Editorial

Des jeux en classe, c'est sérieux ?

Pradeepa Thomas,

Julien Llanas.

Le terme " jeu sérieux " apparaît au début des années 2000, d'abord décrié, car perçu comme un pur concept marketing. En effet, accoler les mots " jeu " et " sérieux " aurait permis à des éditeurs de jeux vidéo de pénétrer d'autres marchés que celui du divertissement, notamment de la formation. Mais des chercheurs en informatique et en sciences du jeu s'approprient le terme et le définissent comme un jeu vidéo dont le but premier n'est plus le divertissement. Le jeu sérieux connaît ensuite une histoire sémantique riche qui se poursuit jusqu'à aujourd'hui.

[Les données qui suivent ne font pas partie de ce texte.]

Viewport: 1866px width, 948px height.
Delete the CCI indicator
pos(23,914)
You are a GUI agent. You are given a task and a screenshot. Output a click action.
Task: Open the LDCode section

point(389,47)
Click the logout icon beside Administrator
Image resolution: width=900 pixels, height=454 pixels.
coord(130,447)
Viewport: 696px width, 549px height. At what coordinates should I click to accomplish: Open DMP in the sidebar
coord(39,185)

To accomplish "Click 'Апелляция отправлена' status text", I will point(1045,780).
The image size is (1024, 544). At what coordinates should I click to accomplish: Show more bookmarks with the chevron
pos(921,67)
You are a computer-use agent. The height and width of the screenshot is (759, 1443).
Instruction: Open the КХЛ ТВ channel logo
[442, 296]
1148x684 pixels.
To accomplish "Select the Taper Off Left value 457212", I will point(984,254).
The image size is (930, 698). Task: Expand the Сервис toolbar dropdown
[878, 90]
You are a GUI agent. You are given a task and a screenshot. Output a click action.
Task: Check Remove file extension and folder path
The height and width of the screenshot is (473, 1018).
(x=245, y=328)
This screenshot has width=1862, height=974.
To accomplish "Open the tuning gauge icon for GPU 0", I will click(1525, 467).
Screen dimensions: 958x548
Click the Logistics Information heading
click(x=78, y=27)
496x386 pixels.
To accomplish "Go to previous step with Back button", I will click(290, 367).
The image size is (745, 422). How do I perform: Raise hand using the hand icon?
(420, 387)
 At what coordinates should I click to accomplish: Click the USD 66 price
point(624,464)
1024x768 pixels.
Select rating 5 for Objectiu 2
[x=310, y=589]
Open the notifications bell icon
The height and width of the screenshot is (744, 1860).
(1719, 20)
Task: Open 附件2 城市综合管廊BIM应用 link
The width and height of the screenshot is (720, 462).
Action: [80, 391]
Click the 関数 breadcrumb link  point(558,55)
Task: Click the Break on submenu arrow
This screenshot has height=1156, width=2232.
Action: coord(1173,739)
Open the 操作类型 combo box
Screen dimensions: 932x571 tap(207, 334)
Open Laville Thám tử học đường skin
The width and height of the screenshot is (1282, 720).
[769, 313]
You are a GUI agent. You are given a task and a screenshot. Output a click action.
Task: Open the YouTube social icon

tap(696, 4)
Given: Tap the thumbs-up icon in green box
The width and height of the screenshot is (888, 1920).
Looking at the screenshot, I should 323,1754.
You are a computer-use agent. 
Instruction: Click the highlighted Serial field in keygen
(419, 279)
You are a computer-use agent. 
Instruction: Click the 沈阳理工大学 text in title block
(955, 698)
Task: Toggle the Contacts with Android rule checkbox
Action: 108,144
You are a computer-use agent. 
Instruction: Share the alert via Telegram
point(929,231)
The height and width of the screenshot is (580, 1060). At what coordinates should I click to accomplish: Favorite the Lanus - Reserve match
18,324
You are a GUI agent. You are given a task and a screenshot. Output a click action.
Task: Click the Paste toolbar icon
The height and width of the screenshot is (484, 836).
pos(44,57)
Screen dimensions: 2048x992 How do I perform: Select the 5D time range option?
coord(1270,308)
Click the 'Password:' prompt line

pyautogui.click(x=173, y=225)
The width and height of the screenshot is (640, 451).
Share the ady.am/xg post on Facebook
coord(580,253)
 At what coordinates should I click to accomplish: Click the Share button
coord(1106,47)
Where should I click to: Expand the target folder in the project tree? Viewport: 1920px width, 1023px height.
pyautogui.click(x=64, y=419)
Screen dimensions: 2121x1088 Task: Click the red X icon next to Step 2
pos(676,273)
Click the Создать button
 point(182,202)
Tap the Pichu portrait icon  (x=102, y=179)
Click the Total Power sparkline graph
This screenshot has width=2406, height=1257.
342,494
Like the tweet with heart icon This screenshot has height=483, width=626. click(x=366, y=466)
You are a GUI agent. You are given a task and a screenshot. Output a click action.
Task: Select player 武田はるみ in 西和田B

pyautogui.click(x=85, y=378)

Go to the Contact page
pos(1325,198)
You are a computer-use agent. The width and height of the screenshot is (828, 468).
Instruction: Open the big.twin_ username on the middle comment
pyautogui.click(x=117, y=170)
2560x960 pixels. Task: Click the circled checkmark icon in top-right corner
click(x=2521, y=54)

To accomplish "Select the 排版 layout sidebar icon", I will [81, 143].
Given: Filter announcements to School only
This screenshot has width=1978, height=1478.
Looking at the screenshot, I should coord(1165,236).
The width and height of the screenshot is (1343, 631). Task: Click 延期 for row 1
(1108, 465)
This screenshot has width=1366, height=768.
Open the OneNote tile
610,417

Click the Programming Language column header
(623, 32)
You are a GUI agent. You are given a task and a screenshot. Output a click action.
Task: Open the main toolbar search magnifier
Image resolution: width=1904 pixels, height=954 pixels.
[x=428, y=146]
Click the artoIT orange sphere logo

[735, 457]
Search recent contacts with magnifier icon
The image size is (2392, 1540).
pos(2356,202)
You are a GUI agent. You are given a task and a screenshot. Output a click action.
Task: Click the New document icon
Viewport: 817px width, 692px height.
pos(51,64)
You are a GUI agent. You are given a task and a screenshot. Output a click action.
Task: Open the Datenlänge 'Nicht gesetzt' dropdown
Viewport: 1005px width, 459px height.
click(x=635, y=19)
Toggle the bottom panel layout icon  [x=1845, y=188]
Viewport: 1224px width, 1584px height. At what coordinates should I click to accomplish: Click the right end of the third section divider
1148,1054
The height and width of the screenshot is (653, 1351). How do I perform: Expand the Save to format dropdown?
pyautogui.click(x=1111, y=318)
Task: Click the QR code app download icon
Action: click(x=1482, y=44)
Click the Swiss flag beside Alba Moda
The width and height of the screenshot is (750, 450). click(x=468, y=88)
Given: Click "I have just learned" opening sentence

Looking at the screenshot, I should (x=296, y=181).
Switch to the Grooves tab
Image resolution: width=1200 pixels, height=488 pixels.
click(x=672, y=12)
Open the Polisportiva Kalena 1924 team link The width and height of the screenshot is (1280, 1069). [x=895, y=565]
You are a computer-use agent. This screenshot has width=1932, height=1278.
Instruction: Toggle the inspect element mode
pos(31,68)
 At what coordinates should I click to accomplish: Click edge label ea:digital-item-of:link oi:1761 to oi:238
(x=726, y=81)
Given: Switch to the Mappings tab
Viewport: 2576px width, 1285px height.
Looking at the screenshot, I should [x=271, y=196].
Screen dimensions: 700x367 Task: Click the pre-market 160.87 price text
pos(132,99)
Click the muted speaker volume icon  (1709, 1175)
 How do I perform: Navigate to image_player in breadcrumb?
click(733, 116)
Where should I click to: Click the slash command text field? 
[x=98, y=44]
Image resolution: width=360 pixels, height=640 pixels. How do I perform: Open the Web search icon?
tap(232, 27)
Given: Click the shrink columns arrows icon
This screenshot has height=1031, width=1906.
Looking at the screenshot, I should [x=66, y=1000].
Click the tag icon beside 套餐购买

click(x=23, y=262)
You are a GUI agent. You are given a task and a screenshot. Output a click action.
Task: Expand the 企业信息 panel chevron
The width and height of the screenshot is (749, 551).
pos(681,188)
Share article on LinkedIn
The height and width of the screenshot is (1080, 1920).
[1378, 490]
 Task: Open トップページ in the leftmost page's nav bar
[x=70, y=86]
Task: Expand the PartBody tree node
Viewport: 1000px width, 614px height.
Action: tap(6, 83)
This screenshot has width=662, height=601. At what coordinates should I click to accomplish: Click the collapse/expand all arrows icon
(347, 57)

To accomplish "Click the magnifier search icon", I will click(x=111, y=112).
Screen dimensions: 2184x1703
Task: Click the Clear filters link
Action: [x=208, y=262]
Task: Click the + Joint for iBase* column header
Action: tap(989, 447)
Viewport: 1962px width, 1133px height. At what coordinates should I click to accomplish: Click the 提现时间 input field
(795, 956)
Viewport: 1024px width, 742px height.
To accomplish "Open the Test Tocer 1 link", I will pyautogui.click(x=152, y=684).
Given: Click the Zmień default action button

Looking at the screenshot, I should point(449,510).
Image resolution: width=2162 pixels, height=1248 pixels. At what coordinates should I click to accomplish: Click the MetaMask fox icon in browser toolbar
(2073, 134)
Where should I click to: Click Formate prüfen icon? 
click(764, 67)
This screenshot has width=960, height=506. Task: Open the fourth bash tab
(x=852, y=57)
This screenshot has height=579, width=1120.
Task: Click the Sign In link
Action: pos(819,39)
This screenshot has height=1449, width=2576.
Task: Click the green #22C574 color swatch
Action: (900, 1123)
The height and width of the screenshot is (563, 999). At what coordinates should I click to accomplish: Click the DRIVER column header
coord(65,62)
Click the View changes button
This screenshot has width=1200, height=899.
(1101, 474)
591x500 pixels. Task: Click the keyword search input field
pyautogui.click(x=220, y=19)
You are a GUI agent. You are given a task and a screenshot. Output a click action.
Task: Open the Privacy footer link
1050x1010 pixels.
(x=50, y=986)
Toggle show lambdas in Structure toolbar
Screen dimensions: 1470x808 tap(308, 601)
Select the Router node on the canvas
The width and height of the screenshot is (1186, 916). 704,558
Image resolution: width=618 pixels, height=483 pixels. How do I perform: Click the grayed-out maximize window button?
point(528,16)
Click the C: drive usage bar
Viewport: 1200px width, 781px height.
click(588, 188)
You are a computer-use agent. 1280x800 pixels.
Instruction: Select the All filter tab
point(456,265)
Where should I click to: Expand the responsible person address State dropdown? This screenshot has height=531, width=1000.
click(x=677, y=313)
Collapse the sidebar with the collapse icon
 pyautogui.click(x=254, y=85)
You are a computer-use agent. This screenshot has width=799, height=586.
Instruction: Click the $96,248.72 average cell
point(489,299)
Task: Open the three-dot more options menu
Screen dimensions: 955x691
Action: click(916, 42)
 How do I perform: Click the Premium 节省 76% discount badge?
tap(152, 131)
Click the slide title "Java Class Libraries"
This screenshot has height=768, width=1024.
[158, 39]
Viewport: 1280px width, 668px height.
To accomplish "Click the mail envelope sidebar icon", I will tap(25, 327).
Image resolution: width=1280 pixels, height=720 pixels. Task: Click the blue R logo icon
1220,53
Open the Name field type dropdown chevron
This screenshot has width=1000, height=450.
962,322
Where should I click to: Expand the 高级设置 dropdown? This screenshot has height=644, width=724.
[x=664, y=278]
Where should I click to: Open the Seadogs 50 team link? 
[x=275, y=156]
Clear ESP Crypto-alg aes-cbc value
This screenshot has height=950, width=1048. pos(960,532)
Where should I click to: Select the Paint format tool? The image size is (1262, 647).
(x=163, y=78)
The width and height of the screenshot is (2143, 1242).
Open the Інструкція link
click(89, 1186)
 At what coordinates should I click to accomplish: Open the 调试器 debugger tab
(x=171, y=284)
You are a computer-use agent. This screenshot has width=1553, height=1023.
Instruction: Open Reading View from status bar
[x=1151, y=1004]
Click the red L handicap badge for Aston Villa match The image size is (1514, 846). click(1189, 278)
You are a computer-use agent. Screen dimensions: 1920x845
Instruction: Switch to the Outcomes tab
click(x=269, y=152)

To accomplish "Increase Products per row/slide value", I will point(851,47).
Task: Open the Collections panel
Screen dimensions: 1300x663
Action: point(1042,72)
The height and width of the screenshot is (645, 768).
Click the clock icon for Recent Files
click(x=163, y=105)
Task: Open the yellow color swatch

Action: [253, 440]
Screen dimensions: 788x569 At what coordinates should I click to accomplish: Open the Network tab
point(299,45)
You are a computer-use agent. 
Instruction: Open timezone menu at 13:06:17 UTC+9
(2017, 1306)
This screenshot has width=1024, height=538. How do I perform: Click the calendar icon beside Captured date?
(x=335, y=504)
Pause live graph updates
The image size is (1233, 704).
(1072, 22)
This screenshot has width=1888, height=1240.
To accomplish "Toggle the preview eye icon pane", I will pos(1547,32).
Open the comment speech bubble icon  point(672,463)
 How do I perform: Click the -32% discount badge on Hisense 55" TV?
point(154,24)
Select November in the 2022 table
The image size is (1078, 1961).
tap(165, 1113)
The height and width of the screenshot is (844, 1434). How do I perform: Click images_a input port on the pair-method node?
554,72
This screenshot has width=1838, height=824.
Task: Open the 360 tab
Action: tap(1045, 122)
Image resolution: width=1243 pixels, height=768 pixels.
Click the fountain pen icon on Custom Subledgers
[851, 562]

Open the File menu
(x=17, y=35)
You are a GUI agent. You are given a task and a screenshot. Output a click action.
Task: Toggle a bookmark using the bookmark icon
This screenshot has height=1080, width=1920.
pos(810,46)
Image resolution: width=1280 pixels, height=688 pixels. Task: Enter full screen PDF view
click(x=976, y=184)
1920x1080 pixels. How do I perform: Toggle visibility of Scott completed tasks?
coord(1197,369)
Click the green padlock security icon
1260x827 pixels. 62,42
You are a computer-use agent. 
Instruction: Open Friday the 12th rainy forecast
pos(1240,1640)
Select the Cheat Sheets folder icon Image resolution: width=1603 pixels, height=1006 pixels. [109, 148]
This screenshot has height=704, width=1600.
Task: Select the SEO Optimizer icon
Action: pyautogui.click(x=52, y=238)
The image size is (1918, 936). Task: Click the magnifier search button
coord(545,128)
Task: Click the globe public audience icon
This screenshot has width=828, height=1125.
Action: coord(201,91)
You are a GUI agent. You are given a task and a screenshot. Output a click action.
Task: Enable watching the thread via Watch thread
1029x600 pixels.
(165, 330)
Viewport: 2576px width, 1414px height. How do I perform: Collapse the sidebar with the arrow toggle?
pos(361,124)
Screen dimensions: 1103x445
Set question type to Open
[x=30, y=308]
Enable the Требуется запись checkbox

Dans les textes officiels, le jeu vidéo apparaît au mois d'août 2008 en histoire des arts : rangé parmi les arts visuels, il est cité comme un type d'oeuvres pouvant être intégré à une séquence pédagogique. Cependant, par le biais des découpages chronologiques, il n'est au final conseillé que pour les derniers niveaux du lycée couvrant la période contemporaine. Cela n'empêche pas les enseignants de se saisir des jeux vidéo. Puis, en économie-gestion, discipline de prédilection pour les jeux d'entreprise et de simulation notamment, l'usage des jeux sérieux est préconisé dans les documents d'accompagnement de l'enseignement d'exploration " principes fondamentaux de l'économie et de la gestion (PFEG) " et les programmes du bac " sciences et techniques du management (STMG) ". Les jeux sérieux permettent d'introduire des éléments de programme ou même de les consolider. Les élèves entrent dans une démarche d'essai / erreurs, afin d'appréhender les interdépendances entre les différentes fonctions de l'entreprise, par exemple.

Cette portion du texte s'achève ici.